Since I have been occasionally criticized for adopting, as it were, too acerbic a tone in my contributions on vaccination questions, I will try to demonstrate why those of us who have opted to contest the position of the medical-industrial-governmental complex on this issue at times feel overcome with rage at the abominably poor quality of the pro-vaccination epidemiologic research which is foisted on the public in the hope and expectation that no one will ever take the trouble to check it out and criticize it.

One feels rage as well at the complicity of the "peer reviewed" journals which print these awful productions. It is abundantly clear, if further proof were needed, that "peer review" means simply preventing criticism of certain commercial interests and blocking the emergence of competing viewpoints.

Finally, one feels rage and exasperation at the total inability of journalists -- who are reputed to be professional sceptics -- to see through, and expose, this duplicity. They fearlessly cross-question generals and members of the cabinet, even the President himself, but are struck dumb by the self-promoting assertions of some character in a white coat ("Say Joe, how do you spell 'breakthrough'"?).

Let us not forget that it is small and defenceless babies who are being turned into mincemeat by these commercial products known as vaccines.

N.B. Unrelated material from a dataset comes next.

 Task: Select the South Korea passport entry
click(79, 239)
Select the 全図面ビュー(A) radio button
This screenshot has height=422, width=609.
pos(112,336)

Once upon a time, long ago in the 1940s and 1950s, physicians who were interested in vaccine reactions actually (would you believe it?) went into hospitals, and even to people's homes, to examine babies who were thought to have suffered some sort of adverse reaction. They went so far as to speak with the parents and to ask their opinion. This was called by one British pioneer "shoe-leather epidemiology."

Today our epidemiologists have progressed way beyond those primitive techniques. Rarely do they actually observe a sick baby. Rarely do they actually discuss a case with the parents. Oh no! That would be accepting "anecdotal evidence" -- a cardinal sin. That would be mistaking the well-known "background incidence" of SIDS or epilepsy or asthma or diabetes, or you name it, for a vaccine reaction. Never mind that no research exists on any such "background incidence" in an unvaccinated U.S. population. Our epidemiologists are not fazed by this. They just keep repeating the mantra until everyone is convinced that a "background incidence" must have been demonstrated somehow, somewhere, by someone.

Fortified by these unproven assumptions and methodological limitations, epidemiologists funded by government agencies and the medical-industrial complex fill the pages of medical journals with trash epidemiology -- the articles discussed below are prime examples -- which, in a sort of scientific apotheosis of Gresham’s Law, drives good research out of circulation or prevents it from being published.